Guillermo Escudero, July 2021 in loop.cl
Experienced oboist and renowned improviser Catherine Lee releases her second solo album, “Remote Together,” featuring field recordings, manipulated sounds, and electronics by Canadian and American composers residing in the Pacific Northwest. Lee has extensive experience in classical, contemporary, interdisciplinary collaborations, in free improvisation scenarios and is considered to be one of the “new generation of instrumental specialists”.
According to a Wikipedia description the oboe “is above all a melodic instrument; it has a wild character, full of tenderness… ”. On “Nocturne – Nobles” although the melodies configure soft forms which are interrupted by disruptive electronic textures. On “Chanson de Fleurs: Eleanor of Aquitaine – Reason” the winged voices, throbbing rhythms and noises alternate with the sinuous oboe.
“Silkys (2020) for oboe and field recordings” that closes this album continues with the dual character of this artist’s proposal, where on the one hand the oboe and the other wind instruments meander like sound waves and are like velvet tapestries, on the other, the manipulated field recordings form rough, raw layers and abrasive textures. Our protagonist creates abstract soundscapes with uncanny and unexpected forms that they adopt.

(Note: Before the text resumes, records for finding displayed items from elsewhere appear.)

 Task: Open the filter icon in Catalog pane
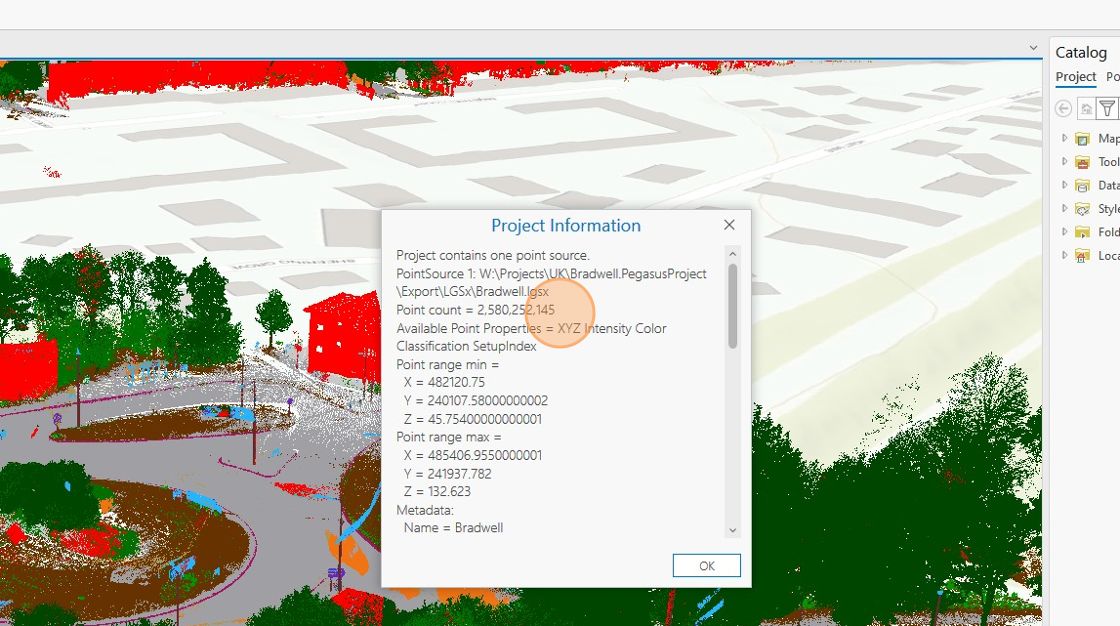pos(1107,108)
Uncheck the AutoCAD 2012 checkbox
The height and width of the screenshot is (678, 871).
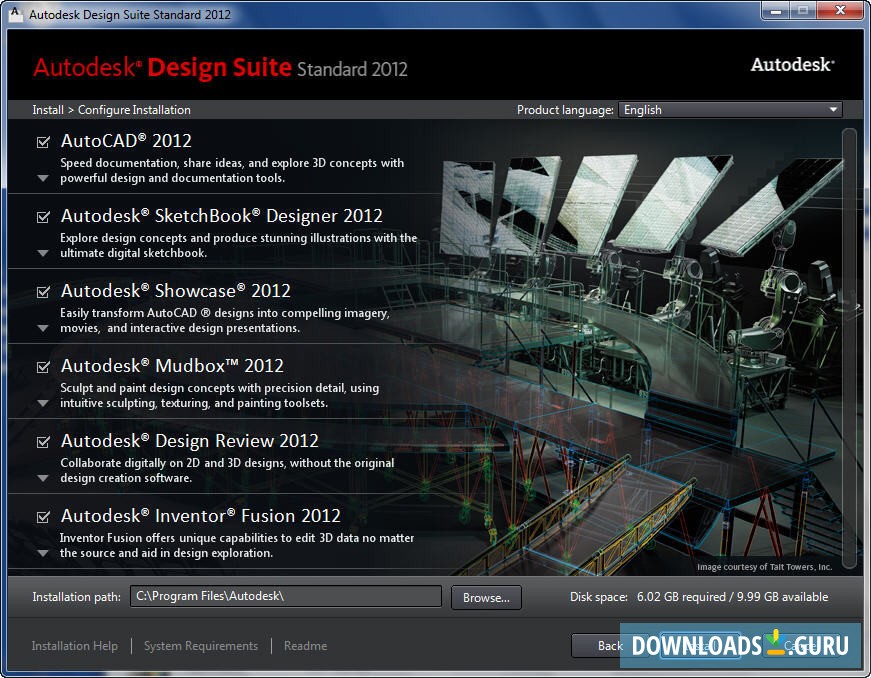tap(43, 142)
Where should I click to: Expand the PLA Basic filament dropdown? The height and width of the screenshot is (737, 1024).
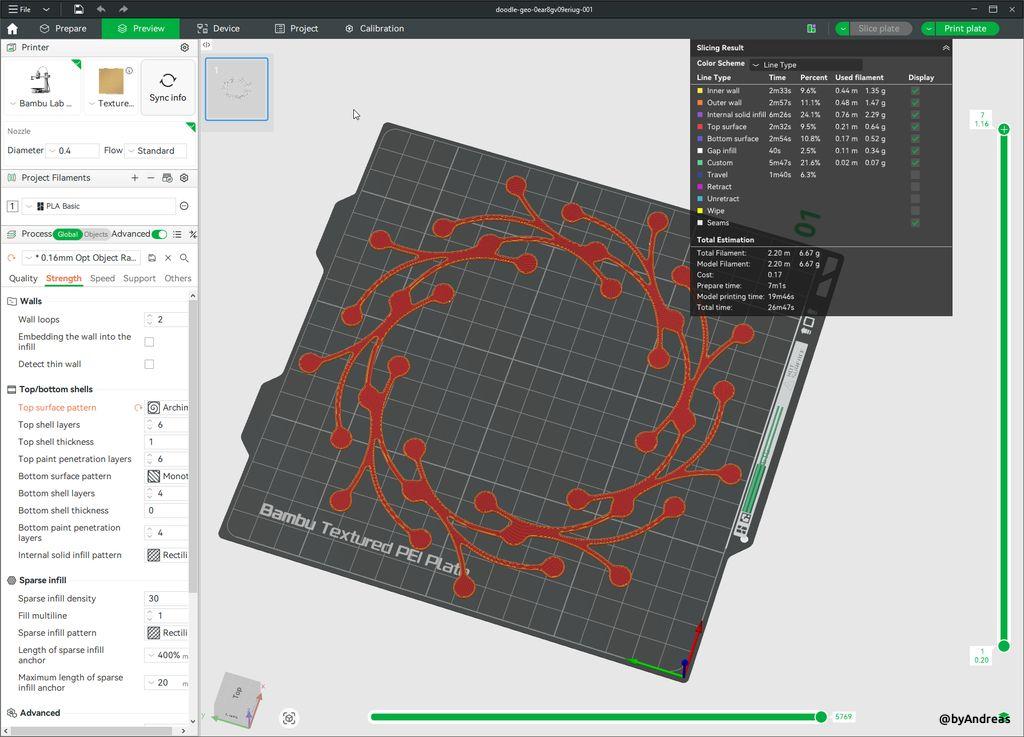coord(98,206)
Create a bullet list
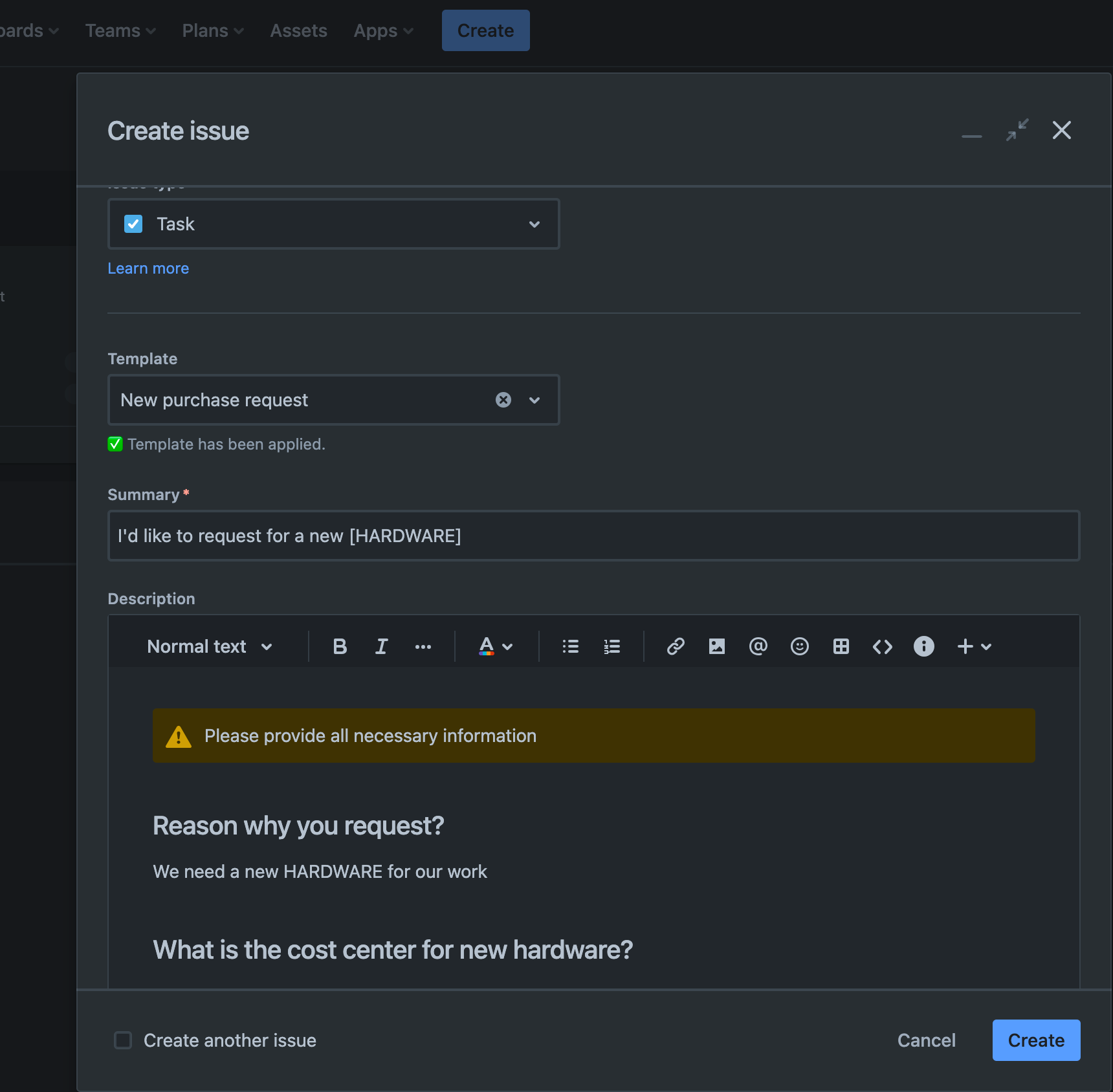The width and height of the screenshot is (1113, 1092). click(570, 646)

James Bash, June 20, 2021 in Northwest Reverb
In new recording, Remote Together, oboist Lee explores more new territory. Meditative, contemplative, and set at unhurried pace, the music of oboist Catherine Lee on her latest recording, “Remote Together,” takes listeners on a journey that meshes sounds that you might hear in a recital hall or a studio with sounds from that might come from the forest or the riverside. This album follows an adventurous path, that Lee established with her debut release of “Social Sounds” on the Teal Cree Music label, back in 2013. For readers who are not familiar with Lee, she is a veteran freelancer and teaches at Willamette University, Western Oregon University, and George Fox University.
All of the pieces in “Remote Together” feature composers from Canada and the U.S. who live in the Pacific Northwest. Several numbers were commissioned by Lee, and some were recorded before the pandemic.
Beginning with “Nocturne,” written by Jordan Nobles in 2013, Lee puts us in familiar territory, generating a warm tone on her oboe and a beautiful melody that seems to begin to search for something different. This is followed by Dana Reason’s “Chanson de Fleurs – Eleanor of Aquitaine” (2017), which was inspired by the mediaeval queen who was imprisoned by her husband, King Henry II of England for about 16 years because she supported his overthrow by one of their sons. Reason’s piece has an element of sadness and a firm heartbeat that goes away and then returns after a sonic avalanche occurs, which evokes the image of Eleanor of Aquitaine achieving freedom from prison.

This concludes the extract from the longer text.